On 3/30/2011 11:50 AM, Jim Lux wrote:
Szczepan Bialek wrote:
"Jim Lux" napisal w wiadomosci
...
Szczepan Bialek wrote:
Speed of waves in a dispersive medium is temperature dependent.
Maybe.. depends on the medium, I should think, and the mechanism of
the dispersion. Some dispersion might be due to ionization (which may
or may not be temperature dependent).


It is known that the speed of light in air is temperature dependent (
mirage and E. Schmidt's method in Fluid dynamics).
in vacuum also. But I culd find the results.
In the Solar System the temperatures are decreasing with the
distance from the Sun.

Temperature in a vacuum and with ionized particles is tricky to define.
It has to do with mean free path and the velocity of the particles.
When the number density gets down in the "few atoms per cubic meter"
and the mean free path gets to be meters or km, I think you need to
start thinking in different ways.



(snip)


Again, I'm not sure "temperature" is the relevant measure for something
like that.
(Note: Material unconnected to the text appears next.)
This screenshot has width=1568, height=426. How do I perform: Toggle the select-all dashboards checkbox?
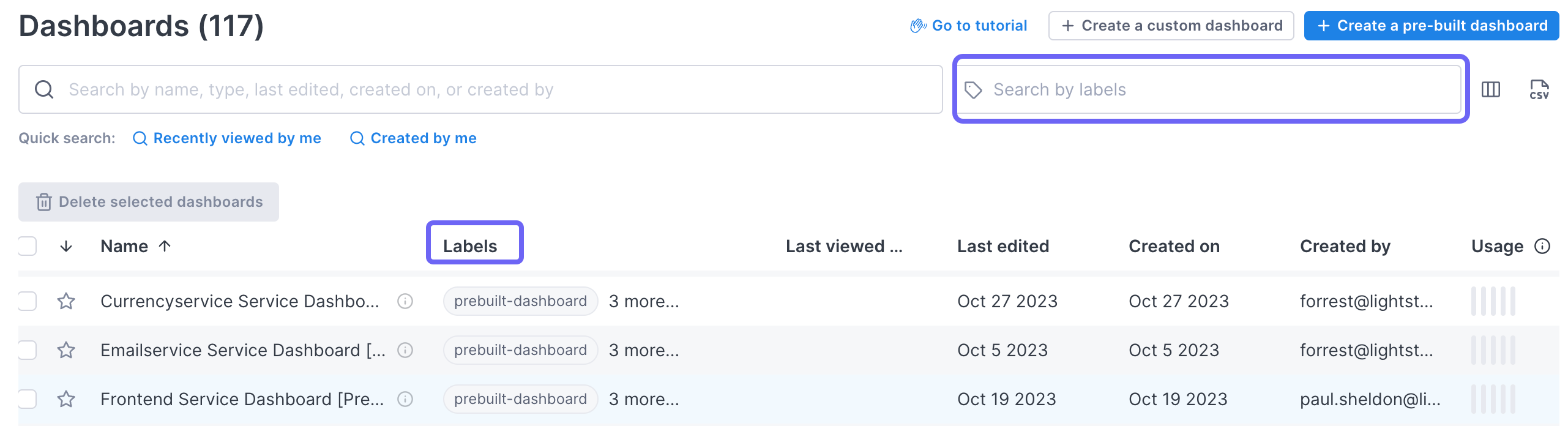(x=27, y=245)
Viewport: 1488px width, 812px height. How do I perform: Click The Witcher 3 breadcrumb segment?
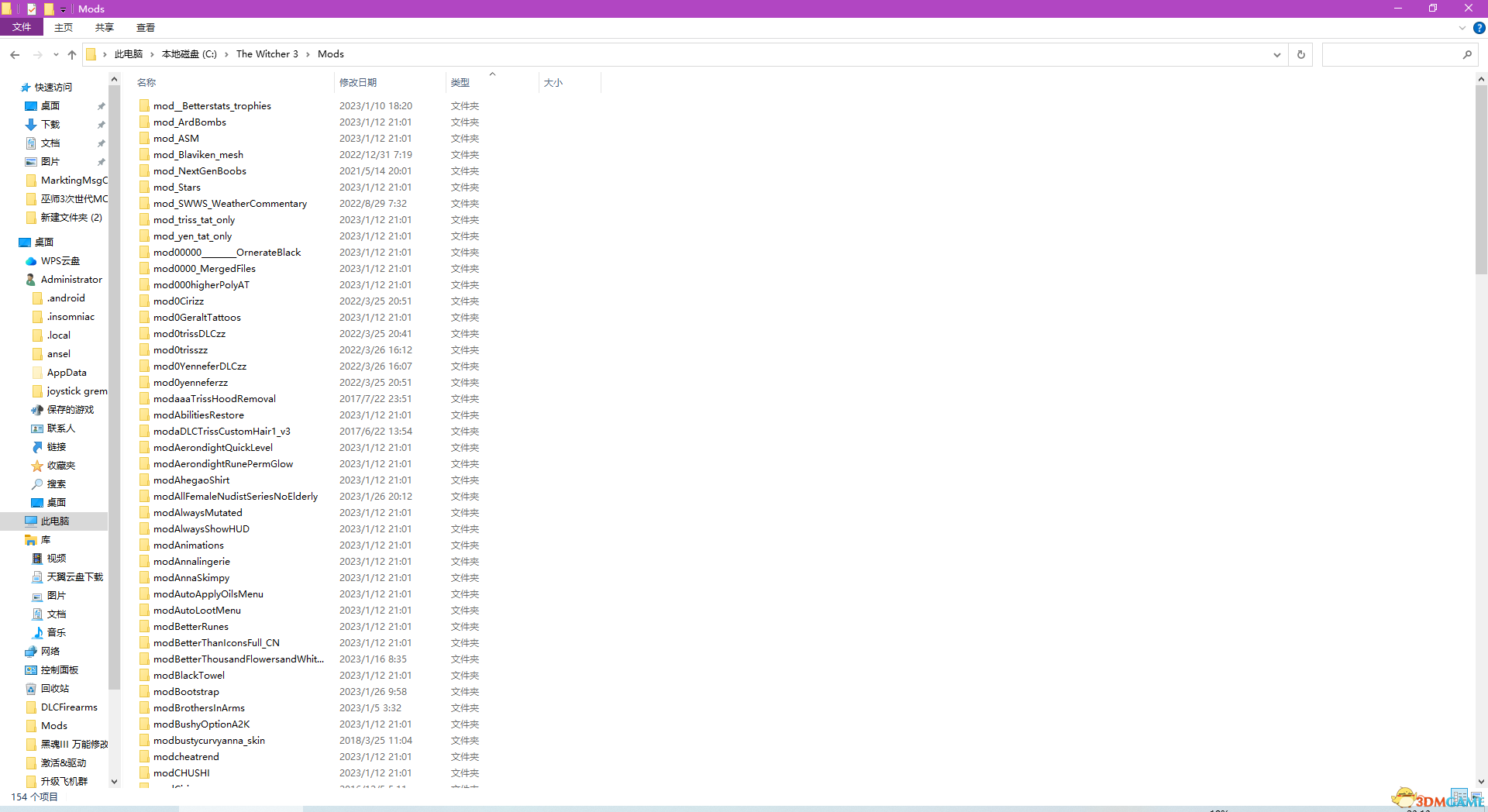(267, 54)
You can define temperature for a very low pressure gas like
this, but it's not in the same sort of sense as one would apply to a
bulk tangible medium (like air at the Earth's surface or water)


Isaac Asimov touched on this in his book on physics. He said the
temperature up there is high because of the high molecule velocity, but
that *heat* is another matter. So, you can have a high "temperature"
even if the "heat" is practically nil.

That makes you correct. One must carefully state what is meant by
temperature and what is meant by heat.